Perhaps the biggest change from 2020 to 2025 is the mindset of developers. AI is no longer seen as a crutch or novelty – it’s viewed as “the dominant way to code”, and those not on board risk being “left behind”. This quote from YC CEO Garry Tan encapsulates the industry’s sentiment: “This isn’t a fad. This isn’t going away. This is the dominant way to code. And if you are not doing it, you might just be left behind.” Founders have fully “given in to the vibes,” to borrow a phrase from AI guru Andrej Karpathy. In fact, Karpathy coined the term “vibe coding” in early 2025 to describe this new approach: “a new kind of coding … where you fully give in to the vibes, embrace exponentials, and forget that the code even exists.” It sounds whimsical, but YC’s leadership agrees it captures something real about the state of software development. Instead of meticulously managing every line, developers trust the AI to handle low-level implementation, wielding on the idea or “vibe” of what they want to create.

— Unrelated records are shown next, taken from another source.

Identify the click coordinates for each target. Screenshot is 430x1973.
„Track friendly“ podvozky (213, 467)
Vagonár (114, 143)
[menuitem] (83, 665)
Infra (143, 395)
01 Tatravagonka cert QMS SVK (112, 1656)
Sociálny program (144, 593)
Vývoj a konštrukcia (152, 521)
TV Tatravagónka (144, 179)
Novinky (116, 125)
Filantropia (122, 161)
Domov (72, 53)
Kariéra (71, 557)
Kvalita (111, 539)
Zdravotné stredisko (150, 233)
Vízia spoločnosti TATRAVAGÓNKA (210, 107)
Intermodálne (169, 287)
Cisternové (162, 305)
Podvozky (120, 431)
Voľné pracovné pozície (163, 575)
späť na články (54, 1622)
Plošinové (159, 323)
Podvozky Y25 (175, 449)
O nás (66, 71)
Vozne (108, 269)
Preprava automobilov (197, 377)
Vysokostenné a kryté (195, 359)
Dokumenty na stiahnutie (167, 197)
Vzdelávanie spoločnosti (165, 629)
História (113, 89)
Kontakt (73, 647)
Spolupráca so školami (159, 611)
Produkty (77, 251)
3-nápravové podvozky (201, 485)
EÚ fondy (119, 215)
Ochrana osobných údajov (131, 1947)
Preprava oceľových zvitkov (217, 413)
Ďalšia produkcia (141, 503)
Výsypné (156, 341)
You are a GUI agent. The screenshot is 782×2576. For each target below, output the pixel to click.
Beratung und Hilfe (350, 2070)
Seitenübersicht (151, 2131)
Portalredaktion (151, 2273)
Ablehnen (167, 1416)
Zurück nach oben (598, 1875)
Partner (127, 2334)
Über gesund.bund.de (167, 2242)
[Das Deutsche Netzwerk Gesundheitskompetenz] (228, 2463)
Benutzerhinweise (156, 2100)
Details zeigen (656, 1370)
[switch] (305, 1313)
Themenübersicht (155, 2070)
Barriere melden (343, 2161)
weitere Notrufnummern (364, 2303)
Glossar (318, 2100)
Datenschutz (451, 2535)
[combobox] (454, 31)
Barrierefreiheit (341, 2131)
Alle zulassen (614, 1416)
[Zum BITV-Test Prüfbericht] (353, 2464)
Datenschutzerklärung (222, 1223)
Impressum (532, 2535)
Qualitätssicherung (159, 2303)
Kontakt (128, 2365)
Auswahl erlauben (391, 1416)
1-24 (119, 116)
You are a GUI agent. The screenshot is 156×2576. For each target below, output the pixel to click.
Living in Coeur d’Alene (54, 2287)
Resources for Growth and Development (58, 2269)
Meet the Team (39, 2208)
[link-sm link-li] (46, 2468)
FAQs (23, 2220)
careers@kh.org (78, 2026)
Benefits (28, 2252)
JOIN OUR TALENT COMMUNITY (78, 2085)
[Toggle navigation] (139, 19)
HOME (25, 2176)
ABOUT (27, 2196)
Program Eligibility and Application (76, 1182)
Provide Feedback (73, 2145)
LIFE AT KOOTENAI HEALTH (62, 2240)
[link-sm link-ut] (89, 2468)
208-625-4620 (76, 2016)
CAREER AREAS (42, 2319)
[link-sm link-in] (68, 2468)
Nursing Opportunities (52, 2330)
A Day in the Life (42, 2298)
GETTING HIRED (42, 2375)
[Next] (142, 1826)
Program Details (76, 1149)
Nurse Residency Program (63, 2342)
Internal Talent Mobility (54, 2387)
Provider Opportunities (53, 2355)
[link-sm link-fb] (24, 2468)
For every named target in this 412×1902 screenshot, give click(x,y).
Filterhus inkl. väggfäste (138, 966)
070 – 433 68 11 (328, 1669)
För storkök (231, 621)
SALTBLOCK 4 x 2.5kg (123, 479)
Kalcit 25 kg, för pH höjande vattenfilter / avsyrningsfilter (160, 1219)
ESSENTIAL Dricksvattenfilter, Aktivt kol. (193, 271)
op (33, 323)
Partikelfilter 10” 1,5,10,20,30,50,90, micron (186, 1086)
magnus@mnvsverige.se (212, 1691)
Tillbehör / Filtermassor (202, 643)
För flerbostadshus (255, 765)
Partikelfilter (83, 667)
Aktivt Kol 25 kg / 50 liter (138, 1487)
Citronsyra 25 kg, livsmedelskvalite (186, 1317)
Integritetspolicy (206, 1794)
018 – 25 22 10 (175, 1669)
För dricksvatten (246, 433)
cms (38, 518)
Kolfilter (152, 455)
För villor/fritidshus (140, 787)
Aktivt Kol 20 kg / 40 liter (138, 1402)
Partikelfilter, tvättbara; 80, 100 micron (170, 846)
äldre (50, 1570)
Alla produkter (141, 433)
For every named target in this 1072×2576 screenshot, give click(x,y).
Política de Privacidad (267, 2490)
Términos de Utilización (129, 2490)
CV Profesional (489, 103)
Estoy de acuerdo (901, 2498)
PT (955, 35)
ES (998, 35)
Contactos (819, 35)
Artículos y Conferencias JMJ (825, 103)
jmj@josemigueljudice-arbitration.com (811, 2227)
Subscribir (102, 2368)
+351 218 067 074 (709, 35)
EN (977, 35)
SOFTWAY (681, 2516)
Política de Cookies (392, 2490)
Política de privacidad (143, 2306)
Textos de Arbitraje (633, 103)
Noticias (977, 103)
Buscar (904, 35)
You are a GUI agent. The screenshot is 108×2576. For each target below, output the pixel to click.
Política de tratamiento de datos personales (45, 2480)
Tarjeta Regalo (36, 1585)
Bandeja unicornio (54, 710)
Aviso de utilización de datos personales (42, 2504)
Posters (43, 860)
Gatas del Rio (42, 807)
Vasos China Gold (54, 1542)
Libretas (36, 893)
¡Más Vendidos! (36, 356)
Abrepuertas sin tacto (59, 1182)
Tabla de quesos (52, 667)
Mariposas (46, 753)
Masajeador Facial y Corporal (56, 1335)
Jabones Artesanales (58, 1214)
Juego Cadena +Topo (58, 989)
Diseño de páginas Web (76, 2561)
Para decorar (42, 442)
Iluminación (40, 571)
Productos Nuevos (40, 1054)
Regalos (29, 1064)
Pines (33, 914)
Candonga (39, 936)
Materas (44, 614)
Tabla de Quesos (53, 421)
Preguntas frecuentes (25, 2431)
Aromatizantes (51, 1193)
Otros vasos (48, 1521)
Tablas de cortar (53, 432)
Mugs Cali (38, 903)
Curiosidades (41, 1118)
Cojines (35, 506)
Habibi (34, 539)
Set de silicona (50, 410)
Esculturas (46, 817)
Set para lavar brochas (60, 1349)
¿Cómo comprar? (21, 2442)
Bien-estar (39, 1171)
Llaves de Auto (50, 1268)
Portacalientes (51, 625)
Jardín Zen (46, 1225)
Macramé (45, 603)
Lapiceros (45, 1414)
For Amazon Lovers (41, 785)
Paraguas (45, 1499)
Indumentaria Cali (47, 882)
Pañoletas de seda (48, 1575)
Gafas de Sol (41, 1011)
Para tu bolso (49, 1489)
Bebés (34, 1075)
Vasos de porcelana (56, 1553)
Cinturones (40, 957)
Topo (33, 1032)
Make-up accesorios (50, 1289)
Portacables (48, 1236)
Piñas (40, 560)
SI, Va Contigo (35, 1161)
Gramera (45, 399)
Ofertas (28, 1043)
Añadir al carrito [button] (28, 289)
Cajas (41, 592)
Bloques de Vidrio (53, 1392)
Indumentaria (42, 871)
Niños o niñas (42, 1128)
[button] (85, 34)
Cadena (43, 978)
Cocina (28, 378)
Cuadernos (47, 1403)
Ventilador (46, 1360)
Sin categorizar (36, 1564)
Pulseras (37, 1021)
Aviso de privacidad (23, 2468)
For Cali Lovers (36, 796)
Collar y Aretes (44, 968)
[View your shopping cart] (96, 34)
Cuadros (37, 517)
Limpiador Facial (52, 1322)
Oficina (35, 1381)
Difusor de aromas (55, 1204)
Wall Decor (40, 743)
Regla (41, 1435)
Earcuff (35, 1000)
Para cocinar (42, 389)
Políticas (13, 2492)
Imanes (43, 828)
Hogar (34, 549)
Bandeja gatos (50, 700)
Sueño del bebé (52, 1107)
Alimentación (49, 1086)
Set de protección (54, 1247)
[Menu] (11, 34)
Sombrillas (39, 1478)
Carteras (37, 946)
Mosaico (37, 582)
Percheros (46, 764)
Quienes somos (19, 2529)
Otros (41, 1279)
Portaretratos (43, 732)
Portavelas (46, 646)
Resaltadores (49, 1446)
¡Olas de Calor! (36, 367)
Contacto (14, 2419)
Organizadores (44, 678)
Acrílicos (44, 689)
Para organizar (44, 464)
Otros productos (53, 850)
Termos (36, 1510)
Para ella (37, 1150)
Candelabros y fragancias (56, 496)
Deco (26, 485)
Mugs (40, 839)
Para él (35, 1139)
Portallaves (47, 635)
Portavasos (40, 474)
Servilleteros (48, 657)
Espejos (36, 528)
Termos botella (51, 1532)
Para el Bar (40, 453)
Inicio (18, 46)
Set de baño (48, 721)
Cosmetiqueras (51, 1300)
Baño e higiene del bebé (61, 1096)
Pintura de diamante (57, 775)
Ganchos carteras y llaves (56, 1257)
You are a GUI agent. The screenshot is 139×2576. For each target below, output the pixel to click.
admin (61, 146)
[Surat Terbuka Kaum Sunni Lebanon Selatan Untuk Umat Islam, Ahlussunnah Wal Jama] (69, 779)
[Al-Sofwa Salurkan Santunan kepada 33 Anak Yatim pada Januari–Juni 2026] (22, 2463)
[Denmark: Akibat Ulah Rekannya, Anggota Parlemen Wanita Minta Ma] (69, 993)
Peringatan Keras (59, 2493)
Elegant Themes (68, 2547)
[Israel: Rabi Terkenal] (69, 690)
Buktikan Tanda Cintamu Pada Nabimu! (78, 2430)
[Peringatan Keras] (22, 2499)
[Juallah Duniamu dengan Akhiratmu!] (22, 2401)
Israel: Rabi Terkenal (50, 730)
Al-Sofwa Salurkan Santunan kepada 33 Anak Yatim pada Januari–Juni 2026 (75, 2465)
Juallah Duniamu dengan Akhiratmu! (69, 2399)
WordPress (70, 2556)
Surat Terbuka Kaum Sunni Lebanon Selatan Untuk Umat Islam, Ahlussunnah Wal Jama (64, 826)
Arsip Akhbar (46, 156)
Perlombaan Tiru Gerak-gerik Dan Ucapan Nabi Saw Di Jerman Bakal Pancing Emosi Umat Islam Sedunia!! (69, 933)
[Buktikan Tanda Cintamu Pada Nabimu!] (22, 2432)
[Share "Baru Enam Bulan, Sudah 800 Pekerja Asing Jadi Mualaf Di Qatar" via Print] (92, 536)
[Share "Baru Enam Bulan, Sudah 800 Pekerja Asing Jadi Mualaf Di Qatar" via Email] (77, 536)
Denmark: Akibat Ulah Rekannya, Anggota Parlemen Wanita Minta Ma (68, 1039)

The results of this AI-native approach are staggering in productivity terms. As one YC founder (of TrainLoop) put it, “6 months ago [we had] a 10× speed up; one month ago to 100x speed up – exponential acceleration. … I’m no longer an engineer, I’m a product person.” This may sound hyperbolic, but even if taken loosely it means tasks that used to take days might now take hours. Multiple founders echoed that sentiment. They feel like they’ve effectively scaled themselves:

“AI tools make everyone a 10× engineer”, as the founder of Outlet said, which means “human taste is now more important than ever.”

In other words, when raw coding ability is amplified by AI, the differentiator becomes what you build and why, rather than how fast you can type or how intimately you know a framework’s API.

To illustrate how far we’ve come, consider this: some new programmers entering startups in 2025 never learned to code the “old way.”

YC partners have observed a “generation” of founders who

“learned to code in the last two years, so they actually don’t know a world where Cursor didn’t exist.”

These individuals often have strong analytical backgrounds (math, physics, etc.) and can think in systems, but they skipped spending years mastering syntax and debugging by hand. Instead, they think of problems and use AI to manifest those solutions in code. They are “incredibly productive” – AI writes almost the entire application for them – yet they can build impressive products because they understand the problem domain and how to guide the AI. This trend is reminiscent of how high-level programming languages opened software development to people who weren’t electrical engineers; now AI is opening it to people who aren’t traditional software engineers, potentially broadening the pool of who can create software.

However, this revolution also comes with new challenges and responsibilities – which we’ll discuss later (see Section 6 and 7). First, let’s delve into the concrete tools and workflows YC founders are using in 2025, and how these AI tools differ in functionality.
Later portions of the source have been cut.